METHODS: We recruited adult patients diagnosed with non-resectable lung cancer and eligible for pharmaceutical treatments for a multicenter, randomized, non-blinded, controlled parallel-group trial across four hospitals in Italy. Patients were randomly allocated 1:1 to receive either standard care or LuCApp in addition to standard care. In the LuCApp arm, patients could grade a list of symptoms, triggering alerts to the physicians in case predefined severity thresholds were met. Patients completed a baseline assessment and a set of validated patient-reported outcome measures (PROMs) up to 24 weeks after the beginning of the intervention. The primary outcome was the change in the HRQoL score in the Functional Assessment of Cancer Therapy (Lung) questionnaire in the intention-to-treat population from baseline to 12 weeks.

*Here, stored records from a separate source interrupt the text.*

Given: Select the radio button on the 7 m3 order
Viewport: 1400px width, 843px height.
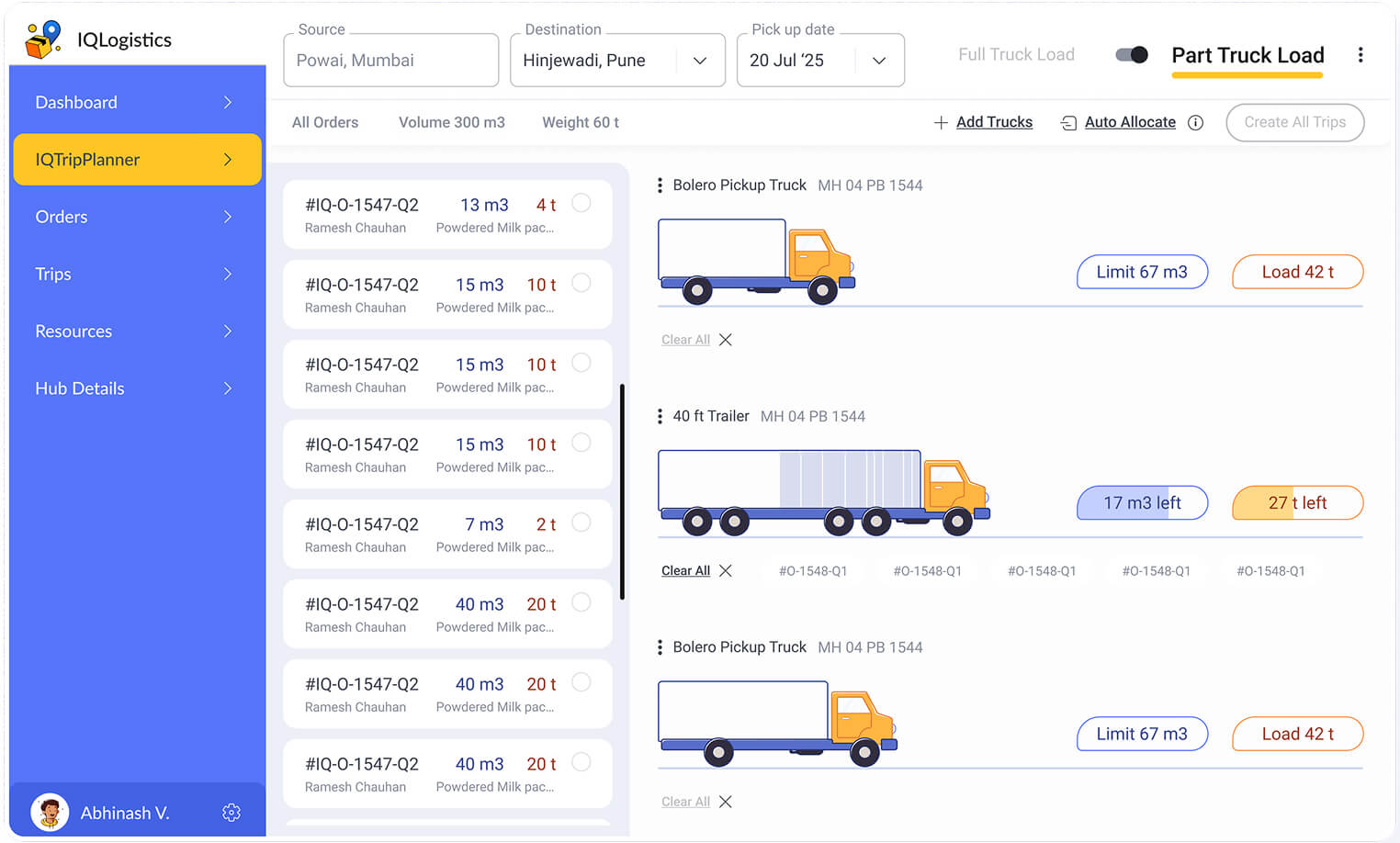Looking at the screenshot, I should 581,523.
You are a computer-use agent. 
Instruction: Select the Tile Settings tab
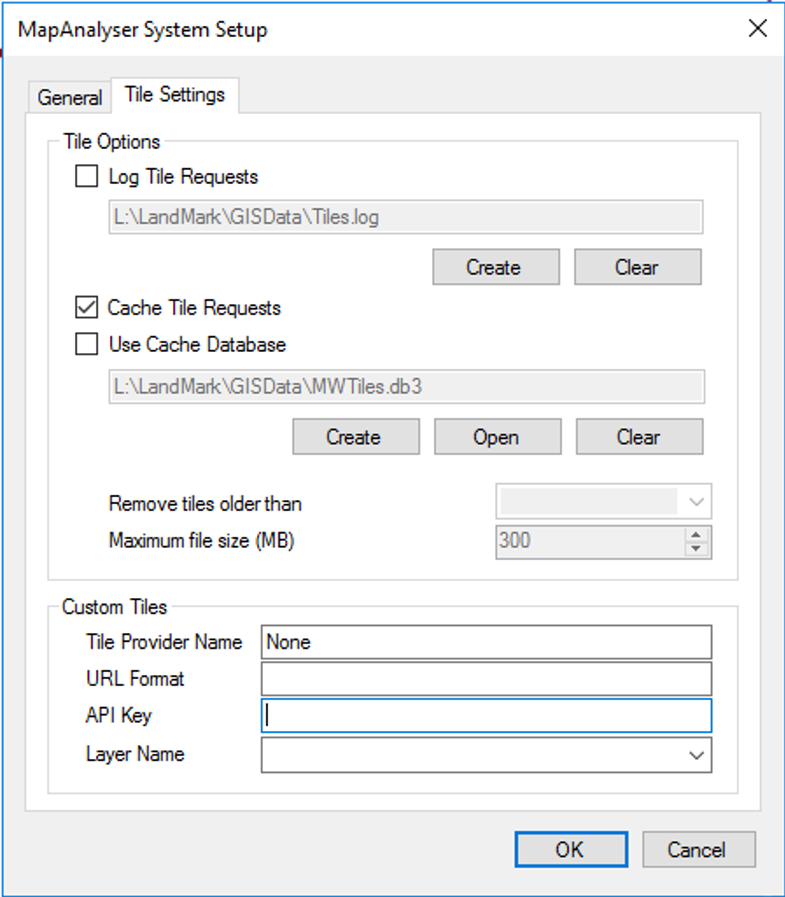point(174,96)
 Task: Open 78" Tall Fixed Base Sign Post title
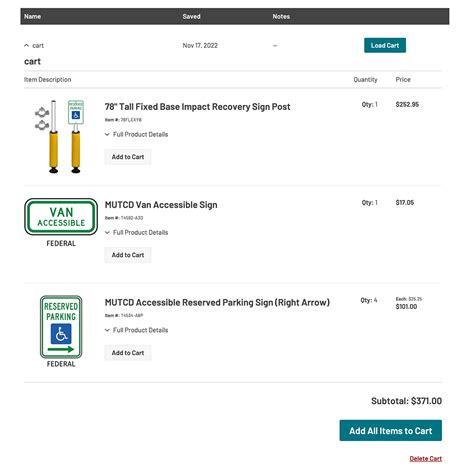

FINDINGS: Between July 2018 and February 2022, 100 adult patients were enrolled (48 in the intervention arm, and 52 in the control group), before the trial was terminated due to pandemic-related challenges with recruitment. The average score (± SD) of the composite primary endpoint HRQoL changed from 56.3 ± 14.8 and 54.9 ± 12.0 at baseline in LuCApp and control arm respectively, to 55.0 ± 15.9 and 55.9 ± 12.1 at 12 weeks, with no significant between-group difference in the change (- 1.68, 95% CI: — 6.90 to 3.54). The average score of the two groups at 24 weeks was 57.3 ± 14.5 and 54.8 ± 11.9 (mean change difference: — 1.57, 95% CI: — 6.66 to 3.52). Mean difference analysis and multivariable mixed models of the HADS-anxiety score indicated improvement in favor of LuCApp, with higher scores by 1.35 (- 0.25 to 2.94) and 1.52 (- 0.14 to 3.19) at 12 and 24 weeks respectively. There was no significant difference in HADS-Depression and EQ-5D-5L scores between groups at both time points. By the end of the follow-up, 5 and 12 deaths were observed in the LuCApp and standard care group, respectively. The use of resources and related costs were lower among LuCApp patients (€2900 vs €3720), although the difference was not statistically significant (p value = 0.138).
INTERPRETATION: In the Italian context, LuCApp for remote symptom monitoring did not demonstrate improved HRQoL in advanced lung cancer patients compared to standard care.
TRIAL REGISTRATION: ClinicalTrials.gov NCT03512015, 15 May 2018.